Then I can have a constructor sort of like this, analysing the params:

function Session(params::Dict)::AbstractSession
    if haskey(params, :previous)
        if params[:complete] == true
            CompleteSession(params)
        else
            ActiveSession(params)
        end
    else
        NewSession(params
    end
end

which it’s obviously type-unstable due to the if-else branching.

Note: For simplicity I have ommited the step of taking a Dict to construct an object.

So, a few questions:

  • Is this an anti-pattern? Using the type system to exactly model your data seems like a desirable thing to do. On the other hand, having more types will lead to more inference down the line, so I suppose there is always a compromise.
  • Is there any way around this?
  • Am I overthinking this and type unstability is something you only need to care if it’s a problem?

I could imagine a helper macro that generates constructos from NamedTuple with exactly the right arguments for each type, but this seems like just moving where the unstability happens, the Dict would still need to be transformed into a NamedTuple.

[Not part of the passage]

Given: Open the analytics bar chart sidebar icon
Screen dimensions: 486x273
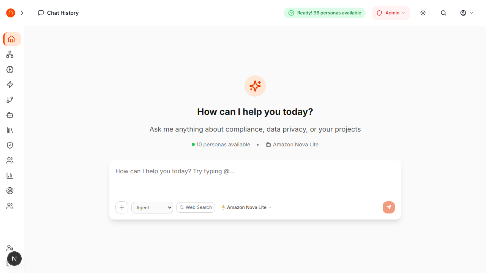Looking at the screenshot, I should [10, 176].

As I said, maybe I am overthinking this and type-unstability is sometimes a necessary compromise. The improvement on code-readability / safety probably outweighs the performance cost in my use-case.

Still, would be nice to know what are good practices, work-arounds or if have any misconceptions about performance and type-stability.

Thank you in advance!

If what you do is to use this structure later as a parameter of other function, that one being performance critical, my opinion is that what you are doing is completely fine. The construction of a problem/system is a place where instabilities can occur. Julia has the feature that after that step you can have functions specialized to the types chosen by the user (and that avoid branches by using multiple dispatch), with possible performance benefits in general.

1 Like

Well, I think my usecase is fundamentally type-unstable: a conversational agents that executes different code-paths based on natural language processing and state. So it’s kind of a pipeline where a request comes and goes through different stages before producing an answer.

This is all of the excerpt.